Vanno i reparti verso i campi ormai vicini. Si marcia in fretta, cantando. Le artiglierie e armi automatiche accompagnano le nostri canzoni, gli arnesi da sterratore si elevano sulle robuste braccia e sembrano tanti labari gloriosi. Gli uomini sono pallidi. La gioia, che può anche uccidere, commuove e trasfigura tutti. Ma sulle faccie, ove la commozione ha cancellate le traccie di tante fatiche, è una luce di soddisfazione e un'impronta di orgoglio.
Giungiamo agli attendamenti. Tutte le bandiere, tutti i gagiardetti e tutte le "fiamme" fanno mostra dei coloro colori e sventolano, mosse dalle brezza della vittoria.
Ci striangiamo in cerchio e, ebbri di giocondità, cantiamo ancora la canzone della nostra passione.
Il canto, solenne e potente, si innalza, sale su in alto, verso il cielo. L'eco, dalle gole delle vicine ambe, ripete le parole e le rimanda un pò cupe, ma mggiormante solenni. E sembra a noi che il canto sia realmente giunto in cielo.

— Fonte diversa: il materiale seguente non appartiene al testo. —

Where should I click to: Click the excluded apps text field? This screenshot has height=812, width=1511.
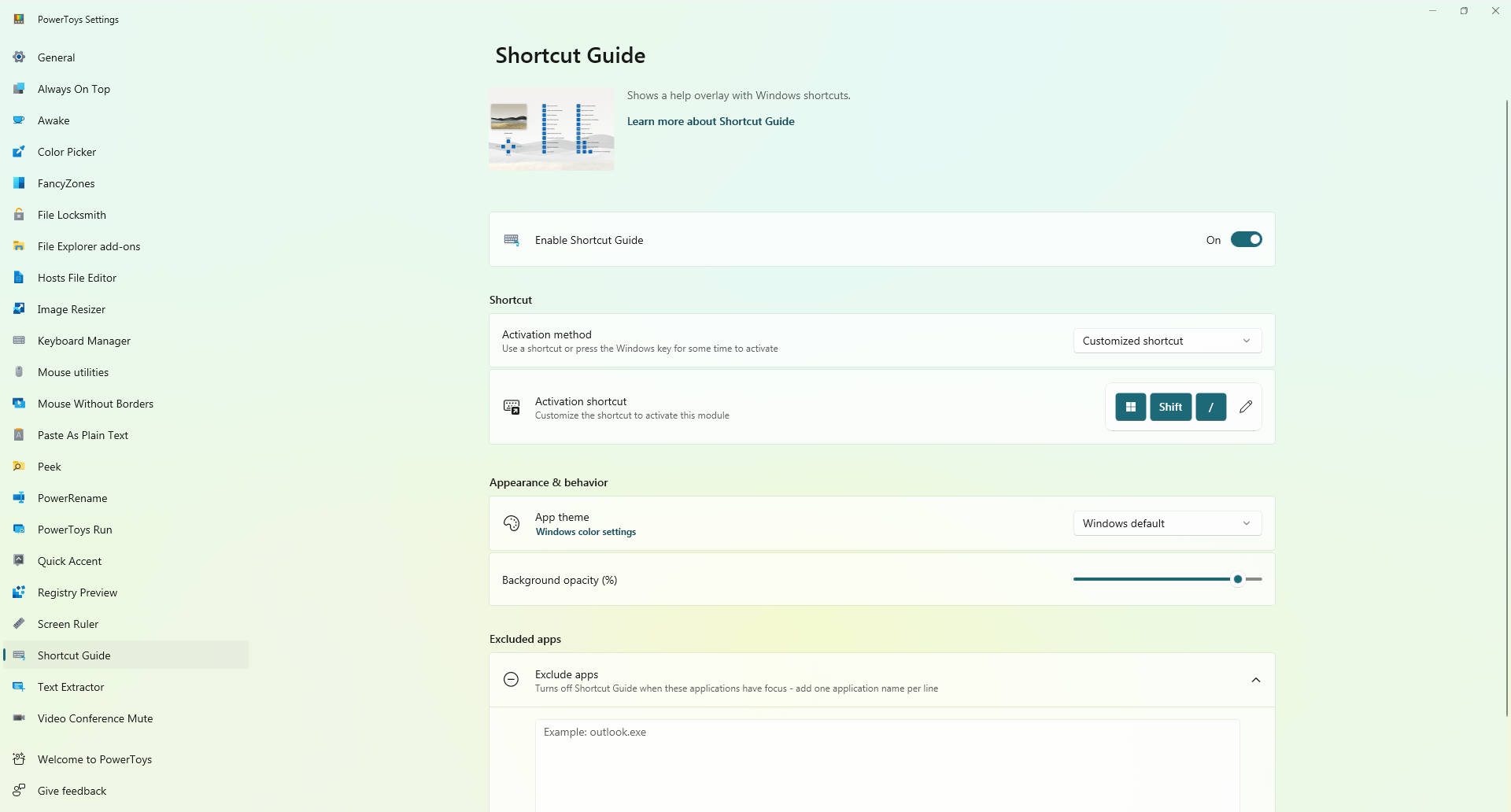(x=887, y=763)
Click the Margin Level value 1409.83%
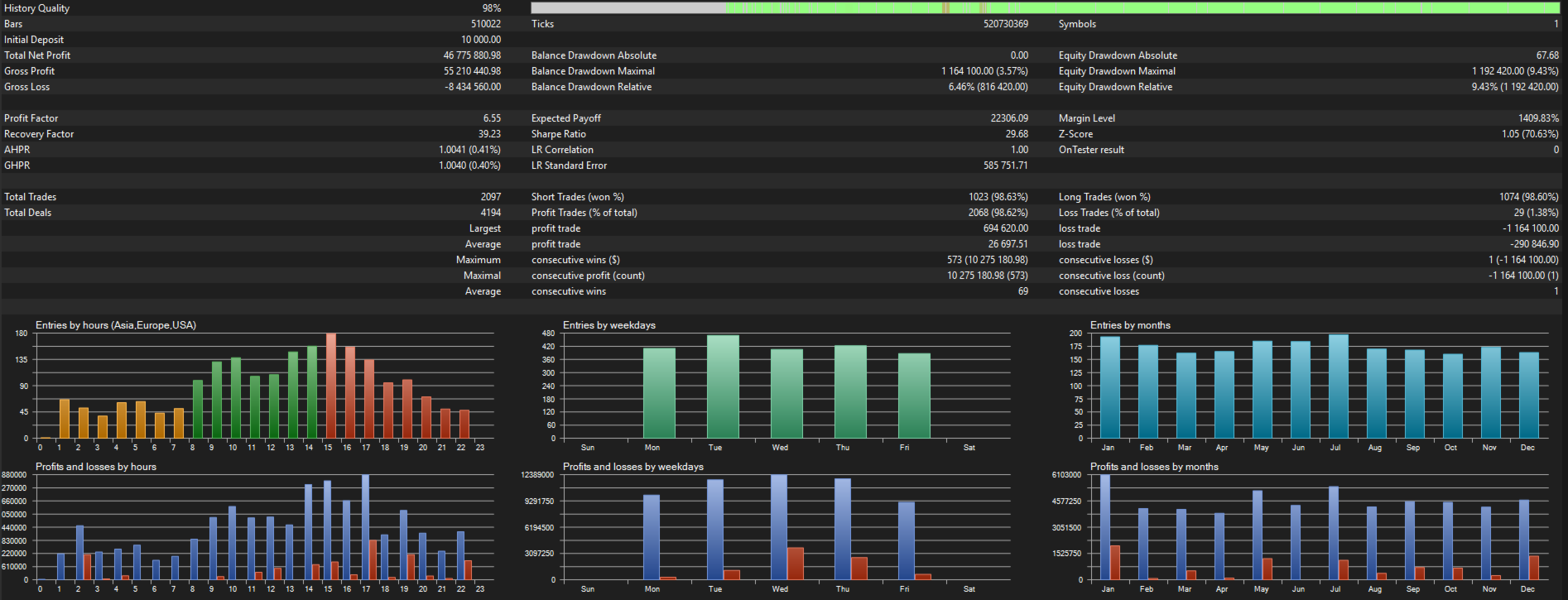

E pensiamo che non sia l'eco a rispondere, ma gli Eroi, i nostri fratelli caduti, che di lassù uniscono alle nostre le loro voci, per salutare anch'Essi quella vittoria che vollero e seppero far fiorire sul solo africano, gettando con il sacrificio di tante giovinezze eroiche il seme del trionfo e bagnando questo seme con il loro sangue generoso.